Before I even get into the main subject of this post, I just want to return briefly to the video that we began class with. Wow. Part of me is still in disbelief of Diane Abrams’ behavior. Sure it’s not uncommon for interviewees to get cut off from time to time, but this was something else. It was as though Abrams couldn’t stand to let Flo Kennedy be the focus of her own show, to the point where she seemed insistent on cutting her off or changing the subject every time Kennedy began to express herself. As one of our classmates summed it up humorously, “Kennedy had to guest-star in her own show, on an episode that was supposed to be all about her!”
Still, there’s another part of me that can easily see any member of white America behaving similarly to Abrams when put in her position. I was dying to know exactly what was going through Abrams’ mind as she continuously cut Kennedy off and continued to smile while ignoring every subtle look of annoyance cast by Kennedy. But thinking about it now, I don’t think there were any conscious thoughts going through Abrams’ mind. I think her behavior stems from a deeply seeded combination of racism and sexism that told her implicitly that Kennedy may not be adept at expressing herself, and so without thinking much, she decided she would relay Kennedy’s thoughts for her. It may have been even more frustrating had it been a white man who interviewed Kennedy, but even as a white woman, Abrams’ assumption that she should speak for Kennedy (when Kennedy, as we know, is the far more accomplished and profound intellectual between the two), really shows the extent of racial ignorance among white America.
The main thing I’d like to comment on is Ann Petry’s “In Darkness and Confusion,” and in particular, the too-too girls. These are the women who, in the opinion of William Jones, the protagonist, wear too much make up, are too skinny, wear skirts that are too short, talk too loud, and laugh too loud. Hence the name, too-too girls. While they may not attend the organizational meetings that Petry did herself, they are undeniably a big presence on the streets of Harlem.
Most black folk like Jones cannot understand the behavior of the too-too girls, and despise them as a result. To Jones, these women show a complete lack of respectability and dismissal of appropriate behavior. It’s as though they’re stepping outside the boundaries, failing to understand how life works, and trying to get more out of it than they should expect to receive.
Finally, the event that triggers the riots, Jones witnesses a too-too girl struggling with a white police officer. A black soldier, just like his son, tries to grab the officer, the officer pulls out his gun, and shoots the soldier as he turns to run. As the crowd forms and begins to start a riot, Jones sees his niece, Annie May, whom he labels as one of the too-too girls, and whom he has always held in low esteem compared to his son. But it is at this moment in the crowd that he realizes that the too-too girls are no different from his son.

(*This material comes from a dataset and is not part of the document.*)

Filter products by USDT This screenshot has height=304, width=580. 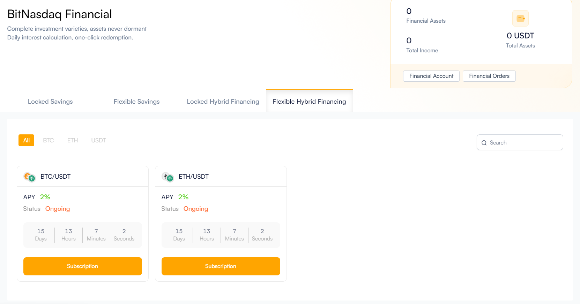[x=98, y=140]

They deal with the same discrimination, the same shitty jobs, and they grow just as tired of always getting the short end of things just because they’re black.
I think the too-too girls stand for a lot, and they can teach us a lot. First, they highlight the sometimes sharp divisions within the same social or racial group of people. Here we have a black community that’s almost entirely working class, and yet unification is still incredibly hard to achieve. So easily, people want to find reasons to separate themselves from or even look down on those who appear different from themselves. Secondly, the too-too girls, when looked at closely, are really the catalysts for social change. They may not be the direct cause, but their behavior has profound effects on the people around them. I see them as the rebels, who are not content to live the life that has been set out for them, with all its limitations and such, but who instead seek to find more from life than what they are given. Because they break many social norms, they have the power to light the fires for social change, or at the minimum, to force people around them to question the social rules that most people are so accustomed to. Finally, the too-too girls are proof of the unity that can be created in times of violent social change. As the crowds form and the riots begin in Harlem, some invisible social barrier collapses, and Harlemites see eye to eye with one another, including the too-too girls who were often the most ostracized. I think this shows that the most unity is often achieved during riots or other sudden group actions.